As we know, the aviation industry is no stranger to flight disruption. During the Covid pandemic, flight disruption was due to government restrictions from countries worldwide reducing foreign travel. To make matters worse, however, when governments lifted travel restrictions, there was a surge in flight demand. However, layoffs during the pandemic when demand was less, there were now staff shortages, meaning that airports and airlines could not keep up with demand. As a result, there was a lot of congestion at airports, leading to flight disruption. There were mass flight delays and cancellations at airports around the world.
London’s Heathrow Airport in the UK and Amsterdam’s Schiphol Airport in the Netherlands introduced flight restrictions to ease European congestion.
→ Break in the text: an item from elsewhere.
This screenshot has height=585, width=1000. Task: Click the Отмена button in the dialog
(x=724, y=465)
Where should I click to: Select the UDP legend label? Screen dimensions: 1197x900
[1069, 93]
In the US and Canada, congestion led to a great deal of flight disruption over the Independence Day weekend. Airlines did, however, adapt to this to a certain extent. British Airways, easyJet, and Tui, for example, took the initiative and reduced their flights.
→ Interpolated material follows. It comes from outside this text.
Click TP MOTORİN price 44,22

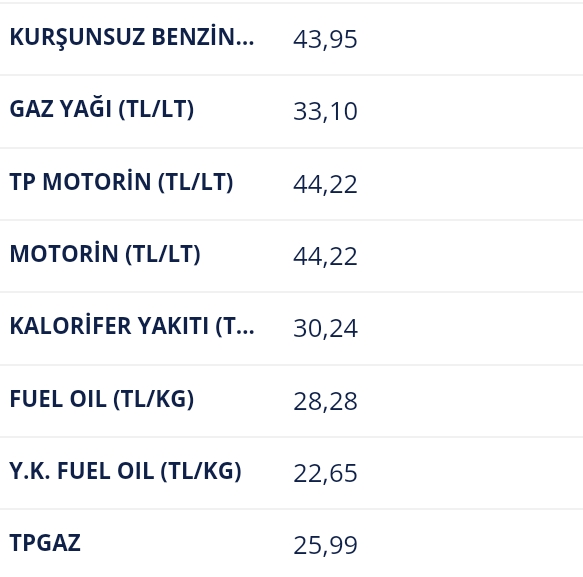tap(325, 184)
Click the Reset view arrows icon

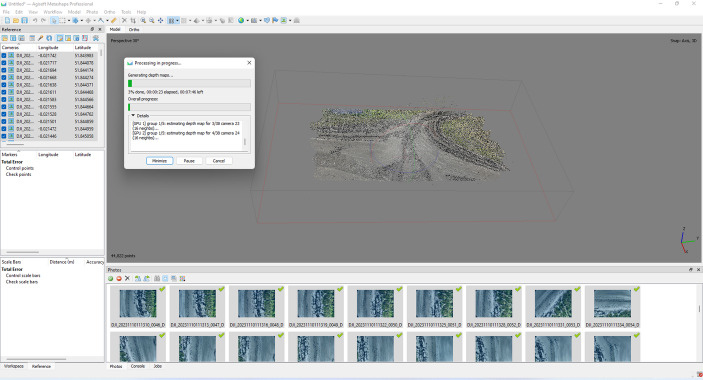(x=160, y=20)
The flight disruption during and after the pandemic did not end there. Russia’s invasion of Ukraine in February last year caused a lot of flight disruption, particularly in Europe. The attack forced the grounding of many planes, including Ukraine’s flagship carrier, Ukrainian International Airlines. Flights have also had to be heavily restricted and rerouted in those areas as there is a no-fly zone extending from Ukraine into Russia.
More recently, flight disruption has occurred due to natural and manufactured disasters. As we know, Storm Elliot, which hit the US back in December, caused mass flight delays and cancellations in the US. The storm also affected the financial bottom line of aircraft carriers such as Southwest Airlines, which incurred a loss in the fourth quarter of last year. The fires that broke out more recently on the island of Maui in the US state of Hawaii also caused some disruption.
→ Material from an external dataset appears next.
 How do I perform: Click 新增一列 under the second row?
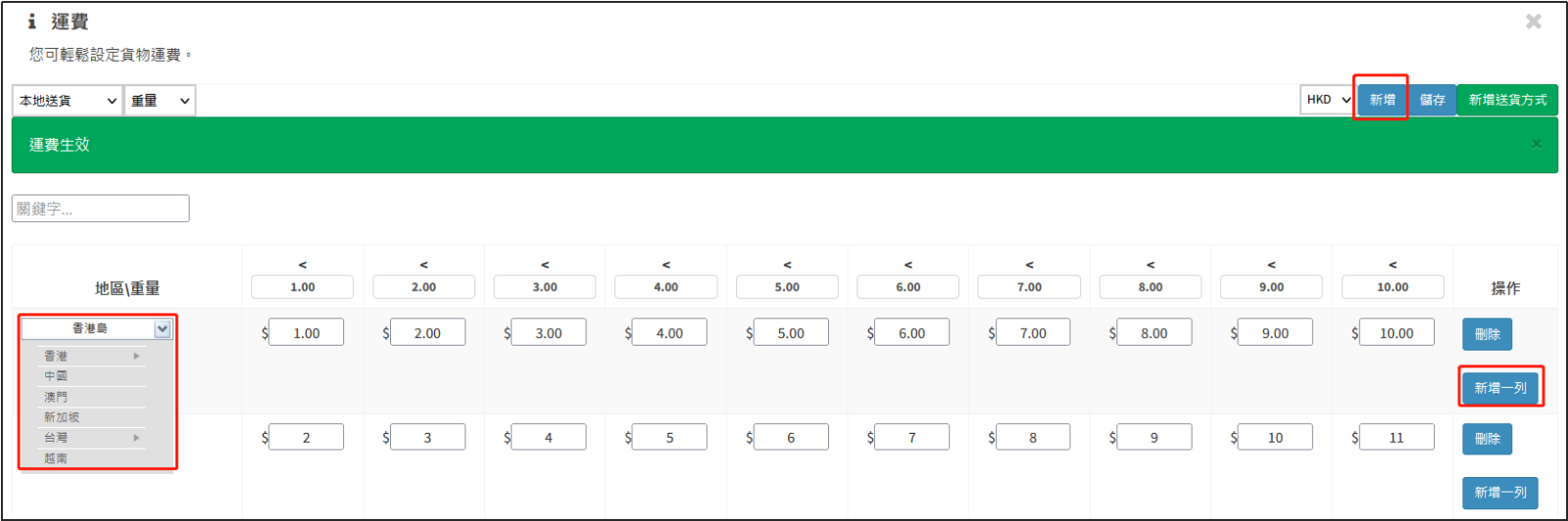1499,493
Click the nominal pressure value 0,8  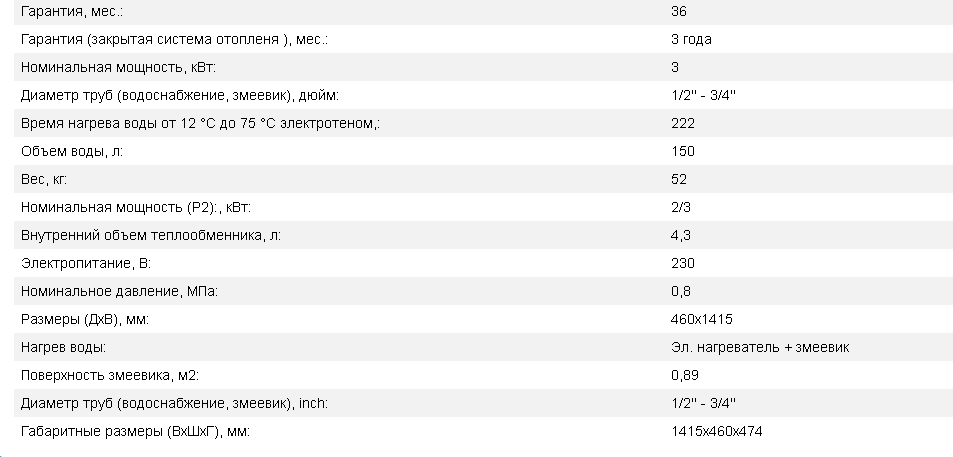click(681, 291)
On Monday 28th August, failure of the UK’s air traffic system has led to a high level of flight disruption across the UK which left thousands of passengers stranded in the UK and abroad. More than a quarter of all UK flights had to be cancelled as a result of a fault with National Air Traffic Services, which runs air traffic control in the UK. Flight disruption was more severe at London’s Heathrow followed by London Gatwick and then Manchester. Willie Walsh the head of the IATA (International Air Transport Association) called the failure unacceptable, and the incident is to be investigated by the UK’s Civil Aviation Authority.
As one can see, flight disruption due to natural and manufactured causes is commonplace. The aviation industry has had to deal with the pandemic and ensuing government restrictions for an extended period. However, even after lifting restrictions, more natural issues, such as Storm Elliot, and manufactured, such as the war in Ukraine, have resulted in continued flight disruption. We have to wait to see how this progresses.